I would like to know whether for a bounded Lipschitz domain $\Omega \subset \mathbb{R}^n$ (in the weak Lipschitz, so a "Lipschitz manifold", sense, not necessarily a Lipschitz graph domain), there holds $$\bigl(C^\alpha(\overline\Omega),C^{1,\gamma}(\overline\Omega)\bigr)_{\theta,\infty} \hookrightarrow C^{0,1}(\overline\Omega) \quad \text{for some}~\theta < 1,$$
where $0 < \gamma \leq \alpha < 1$ for the case I am interested in.
- $C^\alpha(\overline\Omega)$ is the usual space of $\alpha$-Hölder continuous functions on $\Omega$,
- $C^{1,\gamma}(\overline\Omega)$ consists of continuously differentiable functions on $\Omega$ whose derivatives are bounded and $\gamma$-Hölder continuous.
For both spaces we identify the respective functions with their unique extension to the closure of $\Omega$.
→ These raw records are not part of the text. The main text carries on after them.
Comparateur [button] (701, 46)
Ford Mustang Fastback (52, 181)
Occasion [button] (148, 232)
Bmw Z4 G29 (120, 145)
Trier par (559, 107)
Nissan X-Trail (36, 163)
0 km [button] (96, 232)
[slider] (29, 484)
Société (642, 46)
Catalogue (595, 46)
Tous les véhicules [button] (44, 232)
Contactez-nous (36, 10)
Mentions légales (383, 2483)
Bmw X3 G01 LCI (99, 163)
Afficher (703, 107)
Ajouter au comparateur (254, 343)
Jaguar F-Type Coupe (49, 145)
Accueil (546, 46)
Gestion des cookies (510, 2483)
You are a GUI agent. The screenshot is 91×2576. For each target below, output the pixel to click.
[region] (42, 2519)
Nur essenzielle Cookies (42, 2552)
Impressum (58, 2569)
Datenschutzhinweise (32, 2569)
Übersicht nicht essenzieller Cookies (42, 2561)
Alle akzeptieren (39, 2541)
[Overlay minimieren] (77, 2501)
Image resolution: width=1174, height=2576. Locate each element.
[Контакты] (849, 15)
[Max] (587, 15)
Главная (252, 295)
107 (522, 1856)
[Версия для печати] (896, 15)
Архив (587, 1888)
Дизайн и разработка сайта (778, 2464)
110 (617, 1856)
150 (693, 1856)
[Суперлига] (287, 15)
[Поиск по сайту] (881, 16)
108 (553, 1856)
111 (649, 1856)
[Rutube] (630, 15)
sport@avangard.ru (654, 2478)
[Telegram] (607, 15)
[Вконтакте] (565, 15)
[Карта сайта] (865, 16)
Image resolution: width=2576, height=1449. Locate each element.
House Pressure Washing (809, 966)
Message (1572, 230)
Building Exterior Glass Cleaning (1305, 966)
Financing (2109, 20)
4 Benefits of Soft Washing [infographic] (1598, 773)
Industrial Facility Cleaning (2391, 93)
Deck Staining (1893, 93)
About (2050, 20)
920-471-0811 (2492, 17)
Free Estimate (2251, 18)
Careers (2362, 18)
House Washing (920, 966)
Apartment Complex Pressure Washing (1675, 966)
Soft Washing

It would be sufficient to have a continuous linear extension operator from $C^\alpha(\overline\Omega)$ to $\mathcal{C}^\alpha(\mathbb{R}^n)$ whose restriction to $C^{1,\gamma}(\overline\Omega)$ is continuous to $\mathcal{C}^{1+\gamma}(\mathbb{R}^n)$, because on Euclidean space the assertion would be true.
In fact, exactly such a property is claimed for the Whitney extension operator in Hölder Classes with Boundary Conditions as Interpolation Spaces by Acquistapace and Terreni (here), Proposition 1.4, however, without a precise proof, referring to the Singular Integrals book of Elias Stein, Chapter IV§2. I fail to understand how the restriction of the extension operator for the $C^\alpha$ scale to $C^{1,\gamma}$, resulting in a linear continuous operator, would work.
(The higher order Whitney operator is also defined for the $(1+\gamma)$-jet space which includes $C^{1+\gamma}(\overline\Omega)$ since a Lipschitz domain is quasiconvex, if I understand it right from this related question and the references there. A precise proof has eluded me so far, though.)
Any help or comments would be greatly appreciated.